Sans  remettre  en  cause  l'autonomie  des  universités  ou  l'indépendance  pédagogique  des 
structures  de  formation  (comme  les  actuels  IUFM  ou  les  UFR  assurant  des  préparations  aux 
concours), il faut veiller à la cohérence qu'imposent des concours à caractère national. Cette 
cohérence  passe  par  deux  éléments  :  une  grille  d'évaluation  s'appuyant  sur  le  référentiel 
unique  de  compétences  et  l'obligation  d'une  signature  des  maquettes  à  la  fois  par  une 
composante  professionnelle  et  une  composante  académique.  L'importance  du  référentiel 
unique  de  compétences  doit  être  réaffirmée  à  cet  égard.  Mais  il  faut  aussi  veiller  à  un 
équilibrage  géographique  des  préparations,  y  compris  pour  des  raisons  d'attractivité  du 
vivier.  
La  question  des  stages  de  terrain  est  un  élément  important  d'un  tel  cadrage.  Poser  les 
stagiaires  comme  des  pions  avant  de  les  ramener  en  formation  universitaire  n'a  guère  de 
sens  et  ne  donne  guère  de  sens  au  stage,  réduit  à  une  expérience  nécessairement  limitée 
dans le temps. 
Les  deux  fédérations  SGEN‐CFDT  et  UNSA  Éducation  préconisent  donc  la  mise  en  oeuvre  de 
stages  co‐préparés,  sous  co‐tutelle  et  co‐évalués.  Cela  implique,  en  fonction  de  la  nature  de 
celui‐ci  (observation,  pratique  accompagnée,  responsabilité),  qu'un  cahier  des  charges  et  un 
référentiel  précis  permettent  des  définir  ce  qui  est  attendu  de  l'Université,  de 
l'établissement  (ou  des  formateurs  de  terrain  dans  le  premier  degré)  et  des  stagiaires.  Ce 
serait  là,  à  nos  yeux,  la  meilleure  manière  de  mettre  en  pratique  le  concept  d'alternance 
professionnelle  que  nous  appelons  de  nos  voeux.  Il  va  de  soi  qu'un  tel  système  doit  prendre 
en  considération  d'autres  paramètres,  comme  l'autonomie  des  EPLE  et  leur  charte  de 
pilotage. 
La  situation  des  IUFM  doit  être  regardée  sans  apriori  idéologique.  Ils  représentent 
aujourd'hui  un  réseau  de  formateurs  variés  (enseignants‐chercheurs,  enseignants  des 
premier  et  second  degrés,  formateurs  de  terrain),  avec  un  maillage  territorial  sans 
équivalent  (centres  départementaux  et  locaux)  et,  surtout,  des  compétences  en  termes 
d'ingénierie de la formation des enseignants qu'il s'agit de valoriser.  
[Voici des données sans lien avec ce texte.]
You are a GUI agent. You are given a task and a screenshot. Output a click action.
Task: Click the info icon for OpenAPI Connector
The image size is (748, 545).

La  loi  de  2005  sur  l'éducation  (intégration  des  IUFM,  établissements  publics  administratifs, 
dans  les  universités  avec  le  statut  d'« école  interne »  qui  s'applique  aujourd'hui  aux  IUT,  IAE 
ou  même  à  des  écoles  d'ingénieurs)  a  rendu  inéluctables  des  évolutions  qu'accentue  la 
mastérisation.  Nonobstant  certains  raisonnements  aussi  caricaturaux  que  saugrenus,  les 
deux  fédérations  UNSA  Éducation  et  SGEN‐CFDT  refusent  le  retour  aux  écoles  normales  de 
jadis.
Les  deux  fédérations  SGEN‐CFDT  et  UNSA  Éducation  demandent  donc  des  incitations  fortes 
pour que se développent les coopérations entre UFR des universités, intégratrices ou non, et 
les  IUFM.  Elles  ne  sauraient  accepter  que  leur  rôle  se  réduise  à  celui  d'un  simple  prestataire 
de  service  chargé  de  l'intendance  des  stages  professionnels  ou  d'un  repli,  de  fait,  sur  le 
premier degré ce qui conduirait paradoxalement à une régression de type « école normale ».  
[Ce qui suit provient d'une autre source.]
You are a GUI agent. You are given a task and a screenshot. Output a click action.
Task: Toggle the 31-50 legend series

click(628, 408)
Nous  n'avons  pas  voulu,  dans  ce  courrier,  revenir  dans  les  détails  sur  d'autres  chantiers  tout 
aussi  importants  à  nos  yeux,  qu'il  s'agisse  des  aides  aux  étudiants  dans  un  contexte 
d'allongement de la durée d'études requises, de la nécessité de regarder de près la question 
des viviers (spécifiquement, mais pas exclusivement, outre‐mer ou pour certaines spécialités 
professionnelles),  les  conséquences des  changements  en  cours  sur  les  formations  ASH  ou  de 
psychologues, etc. 
Il  y  a  aujourd'hui  des  points  clés  qui  peuvent  rendre  impraticable  la  mastérisation  en 
risquant  au  passage  de  transformer  aussi  bien  la  formation  des  enseignants  que  le  second 
cycle  universitaire  en  champs  de  ruine  en  raison  de  décisions  précipitées,  à  l'impact 
insuffisamment  mesuré  quelles  qu'aient  été  nos  interventions.  Il  y  aussi  le  risque  d'une 
coupure  profonde,  durable  entre  le  monde  universitaire  et  le  ministère  de  l'Éducation 
nationale, au risque de faire durer des situations aussi improductives que conflictuelles. 
La  fédération  UNSA  Éducation  et  la  fédération  des  SGEN‐CFDT  en  appellent  à  votre  sens 
des  responsabilités.  Il  est  nécessaire  de  différer  l'examen  —  et  à  tout  le  moins  la 
publication  —  de  projets  de  décrets  tant  que  n'auront  pas  été  examinées  de  manière 
sereine  les  conclusions  de  la  mission  Marois‐Filâtre  qui  doit  pouvoir  mener  ses  travaux 
jusqu'à son terme en  toute sérénité. 
Il  est  indispensable  de  sortir  d'une  logique  de  passage  en  force  aujourd'hui  dépassée.  Nos 
organisations  ont  su  prendre  leurs  responsabilités,  tout  récemment  encore  dans 
l'enseignement  supérieur ;  elles  considèrent  que  le  processus  de  discussions  doit  permettre 
d'aboutir  à  la  sortie  de  crise.  C'est  dans  cet  esprit  que  s'inscrivent  les  propositions  de  nos 
fédérations. Elles ne remettent pas en cause la mastérisation : elles la rendent possible.  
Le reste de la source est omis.